Garfinkel predicted in 2010 several challenges for the next 10 years for Digital Forensics (DF) that also apply to IA, including the growing size of storage devices, the insufficient time available to analyze all data, and the increasing complexity of analyzes due to a wider variety of operating systems and file formats, which necessitates the use of multiple analysis tools. As forensic analyses become more time-consuming and costly, the need for efficient tools becomes critical. For instance, Garfinkel noted that imaging a 2TB hard drive already took around seven hours, and storage capacities have since increased significantly. Furthermore, forensic tools must be constantly updated or integrated with others to remain relevant. Large vendors struggle to cover all use cases, making it necessary to rely on smaller, often open-source tools. However, these tools often suffer from issues such as being outdated, poorly documented, or abandoned due to lack of funding. A final issue is the lack of triage functionality in forensic tools. Given the length and complexity of forensic analyses, a more efficient approach would be to prioritize critical findings and immediately return them to the analyst for further investigation. However, few existing tools implement such a system, highlighting a gap in current forensic methodologies.

These predictions have largely materialized, leading to the widespread need for multiple analysis tools, which is a challenge that motivated us.

Contemporary works increasingly focus on implementing new tools and technologies to automate IA and generalizing workflows for Incident Response (IR). For example Akatosh. The framework was developed within the scope of a project by the U.S. Department of Homeland Security’s Transition to Practice Program (TTP). Akatosh automates IA by capturing time snapshots of memory images. When an Intrusion Detection System (IDS) triggers an alert, corresponding snapshots are automatically analyzed, and a report is generated. The analysis is performed using Volatility and Rekall. However, Akatosh is limited to memory analysis and does not extend to disk image analysis.

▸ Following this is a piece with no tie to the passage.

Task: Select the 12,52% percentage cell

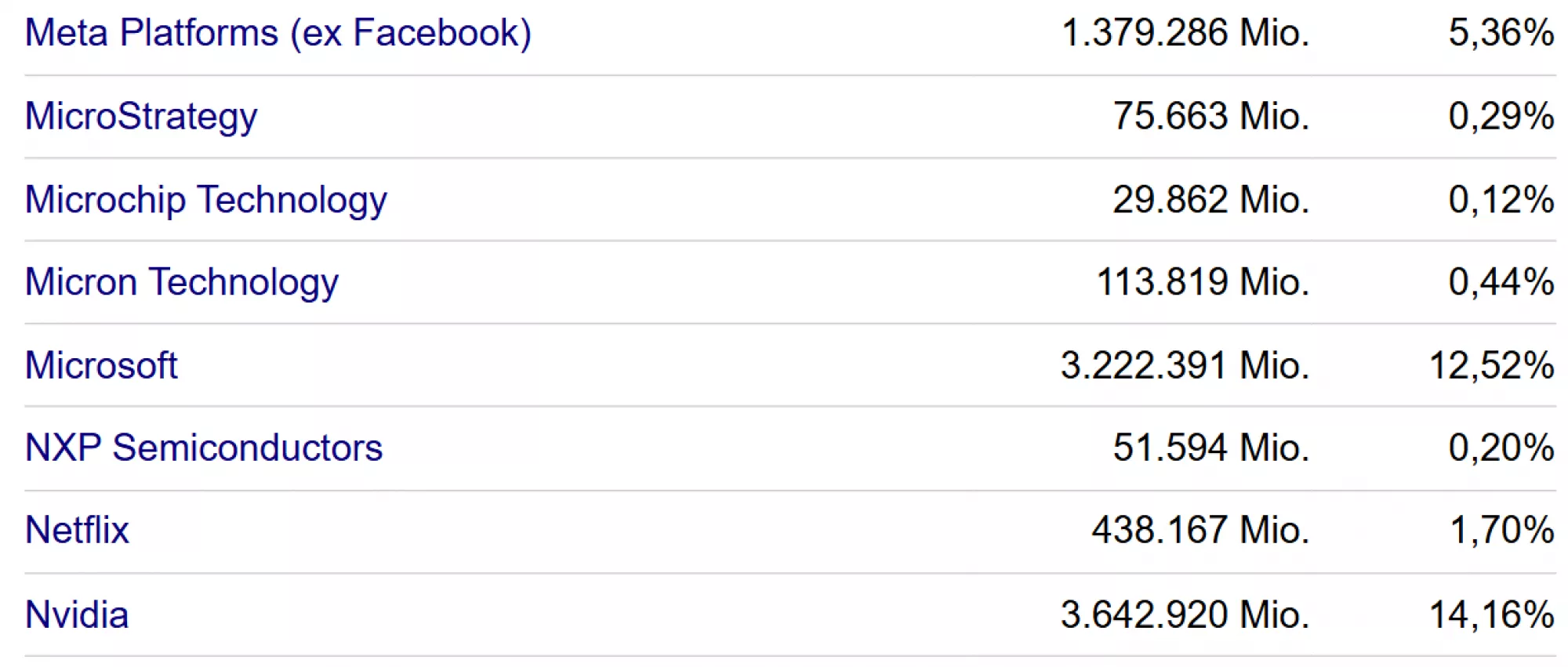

The GRR Rapid Response Framework (GRR) is an open-source, multi-platform tool designed for continuous remote live forensic investigations within enterprise environments. It allows analysts to collaboratively manage investigations through a centralized web interface. GRR is built to support automated analysis and integrates additional forensic tools, such as The Sleuth Kit (TSK). The framework operates on a client-server model, where flows are initiated from the server to client machines. For example, an analyst can configure a flow to have client machines search for specific malware hashes, with any findings returned to the server for further analysis. However, a key limitation of the GRR framework is its real-time investigative focus, which may not align with workflows requiring non-live analysis.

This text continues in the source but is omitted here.